_EXERCISE_. From the page text below about Nae Eoun and her mBot project, extract word for word the passage that begins with "Project: mBot for" and ends after "claim term frequency.".

(PAGE TEXT)

Nae Eoun is a graduate student in bioengineering at the Massachusetts Institute of Technology. With her interest in the intersection between biological science and engineering, she quit medical school and moved from Korea to the United States to explore her dream. She received her bachelor’s and master’s degrees in biomedical engineering at Columbia, and now she is continuing her studies at MIT. Converging her interest in biology and natural skill in computer science, her research focus is on computational biology. At MIT, she received an award for designing a lumboperitoneal shunt anchor and computationally analyzing its performance. Outside the classroom, she worked for the Project Lab in Protein Biochemistry at Columbia, Sanofi Genzyme, Hanwha Chemical Bio R&D Center and Seoul National University Hospital, where she solidified her practical skills in hands-on research and research methods.
Project: mBot for Real-Time Data Processing
Goal of the project:
Patent claims within a patent application or patent define the scope of the invention. In order to enforce the full scope of a patent, it is imperative for inventors, firms and companies to make sure that the patent’s scope is not covered by prior publications and competitors’ patents (referred to as “prior art”) available in the public domain. For this reason, most companies with a patent portfolio spend a substantial amount of resources in searching for potentially troubling prior art. This project is a first step to optimize this process and offers an analytic tool to better categorize and analyze the relationship between patents by clustering them based on claim term frequency.

(End PAGE TEXT)
(DATA PROVIDED)

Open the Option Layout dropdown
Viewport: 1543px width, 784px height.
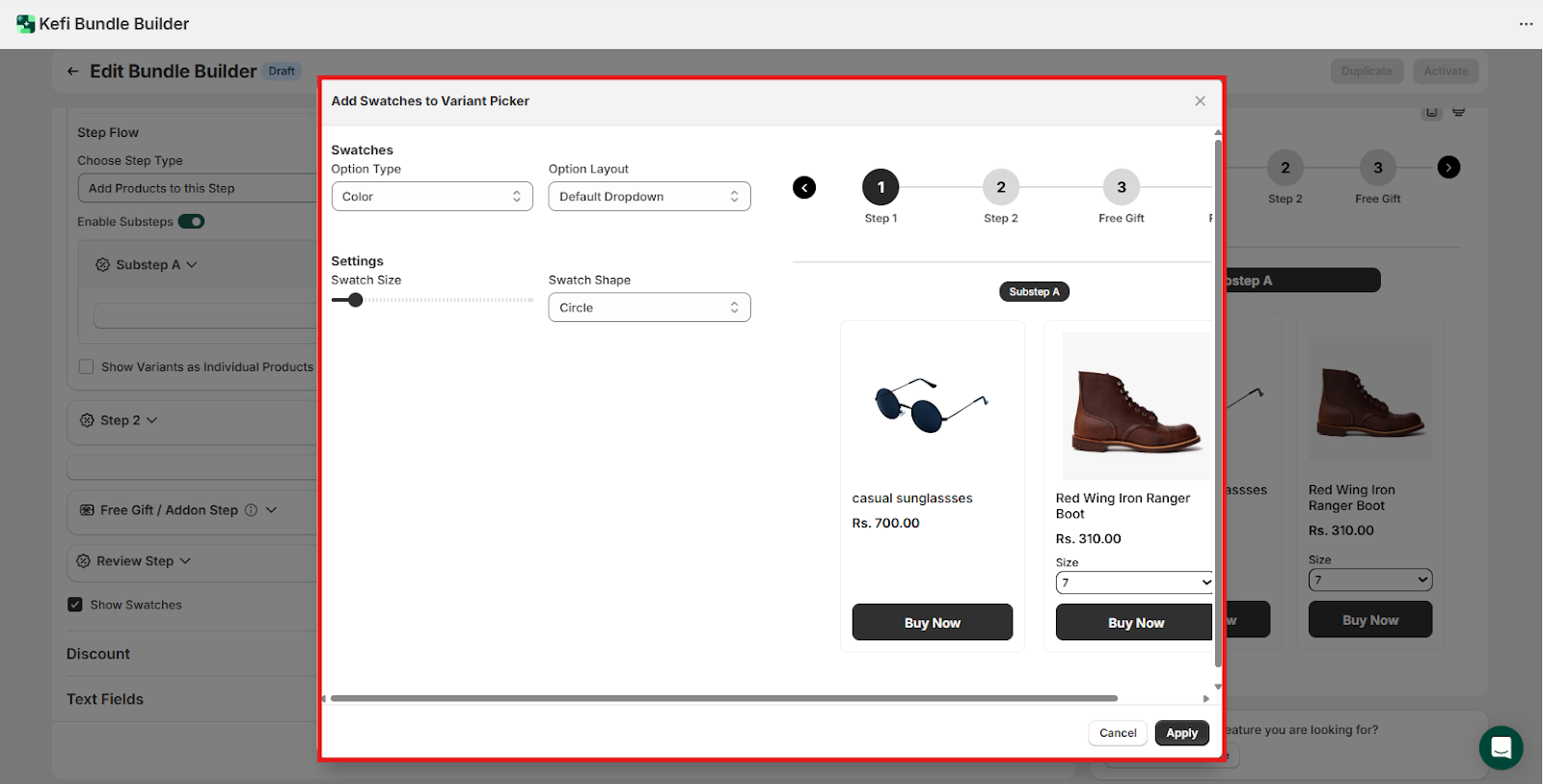[x=649, y=197]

(End DATA PROVIDED)

_SOLUTION TO THIS PROBLEM_.
Project: mBot for Real-Time Data Processing
Goal of the project:
Patent claims within a patent application or patent define the scope of the invention. In order to enforce the full scope of a patent, it is imperative for inventors, firms and companies to make sure that the patent’s scope is not covered by prior publications and competitors’ patents (referred to as “prior art”) available in the public domain. For this reason, most companies with a patent portfolio spend a substantial amount of resources in searching for potentially troubling prior art. This project is a first step to optimize this process and offers an analytic tool to better categorize and analyze the relationship between patents by clustering them based on claim term frequency.